GOAL OF THE EXERCISE | Copy each line from the one containing "Where should I click to: Click the main" through the end of the records, requests included, and shift every coordinate in the answers by -54.

RECORD LIST |
# # # # # # #
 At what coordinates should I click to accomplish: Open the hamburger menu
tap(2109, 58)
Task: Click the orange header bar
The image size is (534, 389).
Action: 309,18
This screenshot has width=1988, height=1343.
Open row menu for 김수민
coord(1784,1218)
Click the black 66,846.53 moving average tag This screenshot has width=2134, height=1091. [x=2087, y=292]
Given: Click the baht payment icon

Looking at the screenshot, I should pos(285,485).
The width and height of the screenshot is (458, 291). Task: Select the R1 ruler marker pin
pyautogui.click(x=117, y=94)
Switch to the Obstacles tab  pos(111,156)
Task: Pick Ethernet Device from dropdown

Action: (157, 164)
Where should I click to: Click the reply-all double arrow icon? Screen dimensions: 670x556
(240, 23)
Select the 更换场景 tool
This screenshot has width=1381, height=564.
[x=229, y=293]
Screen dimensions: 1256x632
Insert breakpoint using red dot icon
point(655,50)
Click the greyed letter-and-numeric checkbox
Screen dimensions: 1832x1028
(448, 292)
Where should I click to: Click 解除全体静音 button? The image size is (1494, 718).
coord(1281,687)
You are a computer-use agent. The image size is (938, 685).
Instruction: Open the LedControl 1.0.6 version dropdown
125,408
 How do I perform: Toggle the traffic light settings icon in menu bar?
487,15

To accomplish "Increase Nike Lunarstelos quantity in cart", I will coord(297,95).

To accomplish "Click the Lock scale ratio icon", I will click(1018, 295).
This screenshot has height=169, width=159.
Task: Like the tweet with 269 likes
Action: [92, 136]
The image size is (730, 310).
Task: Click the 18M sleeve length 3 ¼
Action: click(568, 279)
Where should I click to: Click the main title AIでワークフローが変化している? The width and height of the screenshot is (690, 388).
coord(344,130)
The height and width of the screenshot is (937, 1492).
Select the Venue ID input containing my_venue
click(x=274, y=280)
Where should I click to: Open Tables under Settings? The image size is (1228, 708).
# # # # # # #
ANSWER IN FULL |
Where should I click to: Click the main title AIでワークフローが変化している? The width and height of the screenshot is (690, 388).
coord(290,76)
The height and width of the screenshot is (937, 1492).
Select the Venue ID input containing my_venue
click(x=220, y=226)
Where should I click to: Open Tables under Settings? The image size is (1228, 708).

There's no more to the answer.